There is no loss in performance if the programmer relies on duck typing or on functions whose arguments are abstract types, because the function is recompiled for each tuple of argument of concrete types with which it is invoked.
Providing typed parameters for a functions, i.e. defining the signature, helps with error handling and type stability, and makes method dispatch possible.

This is how our trapz function could look like with typed parameters:

In [5]:
function trapz{T<:Number}(x::Array{T,1}, y::Array{T,1})
    local n = length(x)
    if (length(y) != n)
        error("Vectors 'x', 'y' must be of same length")
    end
    r = zero(T)
    if n <= 1 return r end
    for i in 2:n
        @inbounds r += (x[i] - x[i-1]) * (y[i] + y[i-1])
    end
    r / (one(T) + one(T))
end
Out[5]:
trapz (generic function with 1 method)
In [6]:
x = linspace(0, pi, 100);
y = sin(x);

println(trapz(x, y)); gc()
@time [trapz(x, y) for i in 1:1000];
1.9998321638939929
elapsed time: 0.000730233 seconds (47904 bytes allocated)

Methods and operators

Functions quite often will not be defined all at once, but can rather be defined step by step, providing specific behaviors for certain combinations of argument types and counts. A definition of one possible behavior for a function is called a method. Methods of the same name and belonging to one function will differ by signature and implementation.

Example: The '+' function (or operator ) is actually a set of 125 different methods:

In [7]:
methods(+)  # 146 methods for generic function +
Out[7]:
146 methods for generic function +:

Operators, unary or binary, are functions/methods, too, and can be overloaded. These operators can be applied in prefix or infix form.
Example continued: Define '+' as the operator for concatenating strings:

In [8]:
# +(s, t) = s * t

+(s::String, t::String) = s * t
Out[8]:
+ (generic function with 147 methods)
In [9]:
"abc" + " ... " + "xyz"
# +("abc", "...", "xyz")
Out[9]:
"abc ... xyz"

To define '++' as the operator for string concatenation is not possible (reason?); BUT:

In [10]:
(s::String, t::String) = s * t
# "abc" ⊕ " ... " ⊕ "xyz"
Out[10]:
⊕ (generic function with 1 method)

User-defined types

The user can define his own types, most of the time composite types resembling records, structures, or objects in other languages. The following example is meant to only demonstrate the basic syntax.

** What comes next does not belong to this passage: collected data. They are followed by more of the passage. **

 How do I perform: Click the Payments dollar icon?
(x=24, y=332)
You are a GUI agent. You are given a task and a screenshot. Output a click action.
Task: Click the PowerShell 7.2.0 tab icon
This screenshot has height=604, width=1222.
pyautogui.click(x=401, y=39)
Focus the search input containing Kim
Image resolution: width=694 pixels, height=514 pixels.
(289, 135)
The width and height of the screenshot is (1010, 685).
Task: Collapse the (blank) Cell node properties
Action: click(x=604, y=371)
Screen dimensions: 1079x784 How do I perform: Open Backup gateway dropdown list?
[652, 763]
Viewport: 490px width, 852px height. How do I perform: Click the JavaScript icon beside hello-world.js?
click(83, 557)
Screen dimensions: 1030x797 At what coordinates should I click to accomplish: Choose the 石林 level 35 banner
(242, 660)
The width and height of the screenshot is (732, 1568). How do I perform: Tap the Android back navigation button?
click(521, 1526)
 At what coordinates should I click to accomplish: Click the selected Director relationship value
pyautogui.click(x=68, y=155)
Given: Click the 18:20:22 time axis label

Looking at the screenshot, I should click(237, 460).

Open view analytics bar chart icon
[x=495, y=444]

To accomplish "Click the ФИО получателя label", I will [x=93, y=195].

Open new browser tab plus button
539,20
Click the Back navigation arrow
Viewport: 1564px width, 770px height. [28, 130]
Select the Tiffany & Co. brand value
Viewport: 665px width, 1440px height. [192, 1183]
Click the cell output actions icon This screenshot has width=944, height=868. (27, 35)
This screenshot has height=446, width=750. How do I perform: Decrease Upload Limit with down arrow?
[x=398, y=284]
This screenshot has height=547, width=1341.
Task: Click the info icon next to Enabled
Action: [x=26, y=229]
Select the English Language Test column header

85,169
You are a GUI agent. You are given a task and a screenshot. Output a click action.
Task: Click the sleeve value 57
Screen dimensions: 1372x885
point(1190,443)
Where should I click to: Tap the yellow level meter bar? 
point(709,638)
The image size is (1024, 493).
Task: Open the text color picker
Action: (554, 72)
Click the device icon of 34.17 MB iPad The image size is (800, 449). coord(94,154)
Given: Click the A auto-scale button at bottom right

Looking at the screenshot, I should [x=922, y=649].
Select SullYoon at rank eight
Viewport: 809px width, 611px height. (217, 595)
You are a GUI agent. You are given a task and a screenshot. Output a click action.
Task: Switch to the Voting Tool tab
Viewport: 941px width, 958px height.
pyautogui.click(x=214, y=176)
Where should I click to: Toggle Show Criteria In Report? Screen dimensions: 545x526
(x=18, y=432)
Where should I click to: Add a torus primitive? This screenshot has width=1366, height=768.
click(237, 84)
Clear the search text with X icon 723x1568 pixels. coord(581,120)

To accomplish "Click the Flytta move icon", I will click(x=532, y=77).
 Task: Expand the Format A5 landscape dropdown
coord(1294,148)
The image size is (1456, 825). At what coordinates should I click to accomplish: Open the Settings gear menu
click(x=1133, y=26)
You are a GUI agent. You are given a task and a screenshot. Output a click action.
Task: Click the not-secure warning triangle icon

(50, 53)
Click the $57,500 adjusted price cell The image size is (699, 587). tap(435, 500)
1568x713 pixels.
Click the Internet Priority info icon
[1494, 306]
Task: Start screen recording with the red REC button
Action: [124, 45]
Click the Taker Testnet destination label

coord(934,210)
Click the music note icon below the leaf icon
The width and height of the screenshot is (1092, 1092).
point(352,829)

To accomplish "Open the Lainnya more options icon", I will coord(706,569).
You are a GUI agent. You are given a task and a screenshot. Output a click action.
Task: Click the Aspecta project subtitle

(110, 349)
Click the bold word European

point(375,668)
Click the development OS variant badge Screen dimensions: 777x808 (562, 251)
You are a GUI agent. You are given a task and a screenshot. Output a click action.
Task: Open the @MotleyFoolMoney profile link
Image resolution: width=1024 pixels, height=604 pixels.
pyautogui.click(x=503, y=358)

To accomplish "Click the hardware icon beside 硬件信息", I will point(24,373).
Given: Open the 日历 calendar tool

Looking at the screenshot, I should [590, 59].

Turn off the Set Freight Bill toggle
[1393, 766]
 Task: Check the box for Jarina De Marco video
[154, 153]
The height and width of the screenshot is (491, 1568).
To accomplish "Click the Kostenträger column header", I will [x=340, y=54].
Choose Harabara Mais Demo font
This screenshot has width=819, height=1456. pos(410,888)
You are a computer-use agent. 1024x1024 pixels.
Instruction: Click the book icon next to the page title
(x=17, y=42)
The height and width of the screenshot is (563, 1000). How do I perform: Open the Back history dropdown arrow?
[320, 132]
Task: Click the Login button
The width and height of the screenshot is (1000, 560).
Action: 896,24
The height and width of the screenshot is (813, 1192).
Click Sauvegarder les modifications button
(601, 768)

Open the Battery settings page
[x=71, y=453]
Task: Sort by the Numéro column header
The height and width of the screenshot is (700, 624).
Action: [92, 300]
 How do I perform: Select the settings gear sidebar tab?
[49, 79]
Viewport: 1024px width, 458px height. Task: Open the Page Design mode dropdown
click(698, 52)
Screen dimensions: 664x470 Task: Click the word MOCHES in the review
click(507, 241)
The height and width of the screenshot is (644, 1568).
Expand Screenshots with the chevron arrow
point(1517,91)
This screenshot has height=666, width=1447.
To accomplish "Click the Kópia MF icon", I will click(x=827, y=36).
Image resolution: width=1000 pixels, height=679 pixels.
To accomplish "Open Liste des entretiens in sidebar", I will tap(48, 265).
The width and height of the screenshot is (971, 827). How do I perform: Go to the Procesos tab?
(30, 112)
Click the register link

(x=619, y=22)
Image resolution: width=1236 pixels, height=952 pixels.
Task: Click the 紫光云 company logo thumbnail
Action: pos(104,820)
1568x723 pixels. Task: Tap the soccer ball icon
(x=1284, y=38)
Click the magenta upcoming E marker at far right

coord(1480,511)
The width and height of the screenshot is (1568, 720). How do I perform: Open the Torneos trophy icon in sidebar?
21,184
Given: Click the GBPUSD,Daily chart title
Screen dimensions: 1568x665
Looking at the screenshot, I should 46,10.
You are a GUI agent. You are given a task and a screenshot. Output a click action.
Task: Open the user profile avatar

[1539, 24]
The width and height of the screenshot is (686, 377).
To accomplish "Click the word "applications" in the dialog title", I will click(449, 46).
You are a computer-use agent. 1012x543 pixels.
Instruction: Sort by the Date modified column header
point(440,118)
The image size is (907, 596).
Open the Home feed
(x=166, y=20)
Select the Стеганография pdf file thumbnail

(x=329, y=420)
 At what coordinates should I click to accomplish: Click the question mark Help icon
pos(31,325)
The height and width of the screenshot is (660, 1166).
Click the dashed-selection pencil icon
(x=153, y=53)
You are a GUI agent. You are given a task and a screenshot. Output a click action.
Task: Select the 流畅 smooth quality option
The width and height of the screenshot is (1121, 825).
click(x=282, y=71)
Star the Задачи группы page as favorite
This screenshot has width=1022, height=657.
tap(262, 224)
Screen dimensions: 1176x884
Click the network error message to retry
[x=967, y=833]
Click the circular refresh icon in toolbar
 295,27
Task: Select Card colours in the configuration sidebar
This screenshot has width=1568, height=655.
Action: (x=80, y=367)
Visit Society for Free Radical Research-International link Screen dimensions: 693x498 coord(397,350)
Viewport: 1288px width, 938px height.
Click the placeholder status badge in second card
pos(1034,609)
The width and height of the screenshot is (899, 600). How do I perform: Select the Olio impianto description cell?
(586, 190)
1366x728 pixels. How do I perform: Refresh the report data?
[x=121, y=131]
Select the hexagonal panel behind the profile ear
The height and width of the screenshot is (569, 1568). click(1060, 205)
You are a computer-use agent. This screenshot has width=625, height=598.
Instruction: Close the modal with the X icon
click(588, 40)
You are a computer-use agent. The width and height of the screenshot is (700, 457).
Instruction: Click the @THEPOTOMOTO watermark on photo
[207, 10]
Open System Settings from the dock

Define the type of "Gaussian integers", that are numbers \(n + m \sqrt{-1}\) where \(n, m\) are whole numbers.

In [11]:
immutable GaussInt <: Number  # or: type GaussInt
    a::Int
    b::Int

    # GaussInt(n::Int, m::Int) = new(n, m)
end
In [12]:
GaussInt(1,1)
Out[12]:
GaussInt(1,1)
In [13]:
import Base.show
show(io::IO, x::GaussInt) = show(io, complex(x.a, x.b))

GaussInt(1,1)
Out[13]:
1 + 1im
In [14]:
+(x::GaussInt, y::GaussInt) = GaussInt(x.a + y.a, x.b + y.b);
-(x::GaussInt, y::GaussInt) = GaussInt(x.a - y.a, x.b - y.b);
*(x::GaussInt, y::GaussInt) = GaussInt(x.a*y.a - x.b*y.b, x.a*y.b + x.b*y.a);
In [15]:
import Base.norm, Base.isprime

norm(x::GaussInt) = x.a^2 + x.b^2;
isprime(x::GaussInt) = isprime(norm(x));  # wrong
function isunit(x::GaussInt) norm(x) == 1 || norm(x) == -1 ? true : false end;

For a more complete definition of Gaussian integers as a Julia module, see file GaussInt.jl.